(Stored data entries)
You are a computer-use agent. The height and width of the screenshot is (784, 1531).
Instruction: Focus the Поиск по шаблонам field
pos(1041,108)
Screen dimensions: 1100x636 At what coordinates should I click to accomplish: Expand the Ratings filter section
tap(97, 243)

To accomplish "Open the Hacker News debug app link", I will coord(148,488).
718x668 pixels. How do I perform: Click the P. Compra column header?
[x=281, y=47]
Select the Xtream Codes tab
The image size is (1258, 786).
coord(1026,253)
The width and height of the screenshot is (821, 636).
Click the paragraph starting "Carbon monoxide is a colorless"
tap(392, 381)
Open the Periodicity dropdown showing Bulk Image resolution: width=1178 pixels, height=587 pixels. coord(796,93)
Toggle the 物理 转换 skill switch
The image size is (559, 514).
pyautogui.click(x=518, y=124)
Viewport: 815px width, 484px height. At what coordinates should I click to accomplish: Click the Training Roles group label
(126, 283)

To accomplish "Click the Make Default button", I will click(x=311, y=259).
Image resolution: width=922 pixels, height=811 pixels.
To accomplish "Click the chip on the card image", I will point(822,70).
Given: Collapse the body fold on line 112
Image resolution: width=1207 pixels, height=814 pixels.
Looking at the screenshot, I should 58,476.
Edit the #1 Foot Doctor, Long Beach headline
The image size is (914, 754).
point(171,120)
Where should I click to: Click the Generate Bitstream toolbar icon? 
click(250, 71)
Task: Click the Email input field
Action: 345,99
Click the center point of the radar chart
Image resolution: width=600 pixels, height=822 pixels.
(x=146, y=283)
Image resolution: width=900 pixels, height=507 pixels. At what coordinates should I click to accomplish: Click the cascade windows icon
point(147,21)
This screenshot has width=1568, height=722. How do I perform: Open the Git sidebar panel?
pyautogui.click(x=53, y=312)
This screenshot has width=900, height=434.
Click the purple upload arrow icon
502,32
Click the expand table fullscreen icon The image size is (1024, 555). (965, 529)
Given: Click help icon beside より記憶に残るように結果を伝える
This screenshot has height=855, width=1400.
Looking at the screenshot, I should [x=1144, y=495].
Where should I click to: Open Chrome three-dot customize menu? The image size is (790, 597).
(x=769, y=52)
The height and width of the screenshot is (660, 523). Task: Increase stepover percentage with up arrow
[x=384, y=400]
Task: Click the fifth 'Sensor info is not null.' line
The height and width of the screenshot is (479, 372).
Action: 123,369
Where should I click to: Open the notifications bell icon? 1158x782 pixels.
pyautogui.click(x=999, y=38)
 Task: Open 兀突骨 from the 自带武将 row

* _Prompt_
Pull every line with the string "will" from the data above.

* _Expected answer_
To accomplish "Open the Hacker News debug app link", I will coord(148,488).
To accomplish "Click the Make Default button", I will click(x=311, y=259).
To accomplish "Click the chip on the card image", I will point(822,70).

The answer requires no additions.